Mardi 22 septembre, les dirigeants de l’Union Européenne se sont mis d’accord sur la répartition de 120 000 réfugiés. Seuls quatre pays s’y sont opposés : la Hongrie, la République tchèque, la Slovaquie et la Roumanie. Comme depuis le début de la crise des réfugiés, les gouvernements des pays membres du centre et de l’est de l’Europe (Hongrie, République tchèque, Slovaquie, Pologne, Roumanie et Bulgarie) constituent le principal obstacle au moment de trouver une solution commune. Leurs positions semblent fort éloignées des principes de l’Union, et en particulier celui de solidarité. Et ceci à tel point qu’ils autorisent la construction de murs pour empêcher le passage de leurs frontières et n’hésitent pas à criminaliser les migrants. Ces derniers mois, de nombreux dirigeants européens (Matteo Renzi, Laurent Fabius, Donald Tusk, Thomas de Maizière) ont ouvertement critiqué leurs homologues de l’Est, lesquels n’hésitent pas à répondre avec violence. Ainsi, le Premier ministre slovaque Robert Fico a affirmé le 22 septembre qu’il s’opposerait à la décision en la qualifiant de « diktat » et son homologue hongrois, Victor Orban, l’a soutenu le lendemain, disant refuser « l’impérialisme moral » de la chancelière allemande, Angela Merkel.

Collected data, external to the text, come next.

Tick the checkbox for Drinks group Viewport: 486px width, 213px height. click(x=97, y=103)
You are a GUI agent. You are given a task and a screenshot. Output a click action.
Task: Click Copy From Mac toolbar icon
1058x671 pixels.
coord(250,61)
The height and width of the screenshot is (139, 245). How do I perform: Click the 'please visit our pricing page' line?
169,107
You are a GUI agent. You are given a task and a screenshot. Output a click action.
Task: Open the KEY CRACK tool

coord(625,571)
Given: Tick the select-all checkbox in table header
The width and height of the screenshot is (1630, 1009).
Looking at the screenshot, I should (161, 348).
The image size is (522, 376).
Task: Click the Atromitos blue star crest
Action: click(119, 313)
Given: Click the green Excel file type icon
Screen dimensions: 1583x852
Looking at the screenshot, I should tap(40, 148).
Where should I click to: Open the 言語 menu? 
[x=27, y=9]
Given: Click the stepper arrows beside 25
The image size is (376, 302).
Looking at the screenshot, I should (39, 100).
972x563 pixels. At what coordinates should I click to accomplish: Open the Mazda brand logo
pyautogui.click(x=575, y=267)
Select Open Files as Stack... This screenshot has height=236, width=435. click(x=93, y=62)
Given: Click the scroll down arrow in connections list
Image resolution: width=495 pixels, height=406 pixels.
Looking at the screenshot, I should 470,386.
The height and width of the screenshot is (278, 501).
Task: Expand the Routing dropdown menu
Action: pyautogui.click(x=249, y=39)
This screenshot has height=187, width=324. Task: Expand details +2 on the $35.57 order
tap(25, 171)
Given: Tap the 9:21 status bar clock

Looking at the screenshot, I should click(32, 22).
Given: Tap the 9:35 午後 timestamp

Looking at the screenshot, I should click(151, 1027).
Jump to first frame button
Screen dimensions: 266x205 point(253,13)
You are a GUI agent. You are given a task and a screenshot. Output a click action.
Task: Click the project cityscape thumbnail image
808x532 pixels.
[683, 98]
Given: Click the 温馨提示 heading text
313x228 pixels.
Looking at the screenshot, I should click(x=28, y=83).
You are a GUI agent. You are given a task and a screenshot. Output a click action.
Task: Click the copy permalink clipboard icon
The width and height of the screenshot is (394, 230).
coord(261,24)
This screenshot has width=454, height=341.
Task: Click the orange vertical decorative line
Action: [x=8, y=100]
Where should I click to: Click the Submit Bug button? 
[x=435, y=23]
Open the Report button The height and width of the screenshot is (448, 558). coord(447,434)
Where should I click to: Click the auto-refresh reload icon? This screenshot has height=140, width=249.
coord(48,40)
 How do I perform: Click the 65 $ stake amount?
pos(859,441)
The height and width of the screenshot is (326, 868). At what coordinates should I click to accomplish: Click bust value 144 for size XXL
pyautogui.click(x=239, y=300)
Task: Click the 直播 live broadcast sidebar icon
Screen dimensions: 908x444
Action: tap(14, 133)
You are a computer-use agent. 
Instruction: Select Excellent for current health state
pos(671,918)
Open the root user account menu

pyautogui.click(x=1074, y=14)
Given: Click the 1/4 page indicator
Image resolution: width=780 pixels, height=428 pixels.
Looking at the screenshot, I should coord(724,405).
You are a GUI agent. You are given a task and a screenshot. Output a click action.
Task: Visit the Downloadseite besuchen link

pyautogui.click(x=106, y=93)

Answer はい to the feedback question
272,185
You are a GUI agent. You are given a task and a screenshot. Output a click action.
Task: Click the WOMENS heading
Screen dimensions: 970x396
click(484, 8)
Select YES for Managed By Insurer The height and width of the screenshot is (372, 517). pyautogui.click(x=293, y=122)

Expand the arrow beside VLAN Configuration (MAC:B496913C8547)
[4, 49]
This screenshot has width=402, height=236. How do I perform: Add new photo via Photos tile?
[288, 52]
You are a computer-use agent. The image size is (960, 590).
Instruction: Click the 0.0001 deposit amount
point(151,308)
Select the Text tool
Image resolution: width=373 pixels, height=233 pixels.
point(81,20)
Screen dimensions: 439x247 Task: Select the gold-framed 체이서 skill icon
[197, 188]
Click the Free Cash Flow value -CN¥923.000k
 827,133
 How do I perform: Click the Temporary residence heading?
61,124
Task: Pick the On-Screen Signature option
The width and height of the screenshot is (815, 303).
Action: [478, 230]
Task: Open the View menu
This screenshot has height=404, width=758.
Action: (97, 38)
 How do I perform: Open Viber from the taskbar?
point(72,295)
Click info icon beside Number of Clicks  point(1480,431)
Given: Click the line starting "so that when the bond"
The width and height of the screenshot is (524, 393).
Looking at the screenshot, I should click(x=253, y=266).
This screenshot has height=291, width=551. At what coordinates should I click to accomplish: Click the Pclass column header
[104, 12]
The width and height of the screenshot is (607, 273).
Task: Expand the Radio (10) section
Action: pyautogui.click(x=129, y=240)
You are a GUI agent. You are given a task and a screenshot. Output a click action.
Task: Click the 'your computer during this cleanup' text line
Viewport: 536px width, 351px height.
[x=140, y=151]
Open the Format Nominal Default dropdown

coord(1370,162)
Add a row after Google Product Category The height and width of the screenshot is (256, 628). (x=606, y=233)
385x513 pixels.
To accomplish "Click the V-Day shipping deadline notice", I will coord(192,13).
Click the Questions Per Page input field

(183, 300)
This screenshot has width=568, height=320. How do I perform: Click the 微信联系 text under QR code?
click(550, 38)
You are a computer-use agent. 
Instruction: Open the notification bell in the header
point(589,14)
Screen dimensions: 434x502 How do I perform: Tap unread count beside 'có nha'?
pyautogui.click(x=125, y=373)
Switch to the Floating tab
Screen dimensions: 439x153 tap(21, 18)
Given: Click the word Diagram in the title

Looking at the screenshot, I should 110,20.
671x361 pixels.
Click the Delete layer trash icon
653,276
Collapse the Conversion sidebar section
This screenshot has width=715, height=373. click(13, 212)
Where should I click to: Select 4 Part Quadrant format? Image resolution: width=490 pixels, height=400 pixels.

Mais pourquoi existe-t-il cette différence entre l’Europe de l’Ouest et l’Europe de l’Est ? Lorsque, le 1er mai 2004, huit Etats de l’Europe centrale et orientale furent intégrés à l’Union Européenne, cet élargissement fut considéré par tous comme un triomphe du projet communautaire. Pour la première fois, l’Union comptait en son sein d’anciens pays satellites de l’Union Soviétique. Pour la première fois, elle n’était plus un « club occidental » et l’ambition de pouvoir convertir l’Union Européenne en puissance géopolitique était plus que jamais justifiée. Mais aujourd’hui, l’attitude de ces pays dans la crise des réfugiés déçoit profondément de nombreux responsables politiques européens, qui se lamentent d’avoir rendu possible une si rapide intégration. L’ambition était grande : faire en sorte que des Etats récemment revenus à la démocratie (entre 1989 et 1991), pays socialistes durant quatre décennies, puissent réaliser en seulement 15 ans les étapes d’une intégration qui avait pris 40 ans pour les pays fondateurs du projet européen. Peu nombreux ont été à ce moment là les hommes d’Etat qui réfléchirent avec lucidité sur les conséquences d’une trop rapide ouverture vers l’Est.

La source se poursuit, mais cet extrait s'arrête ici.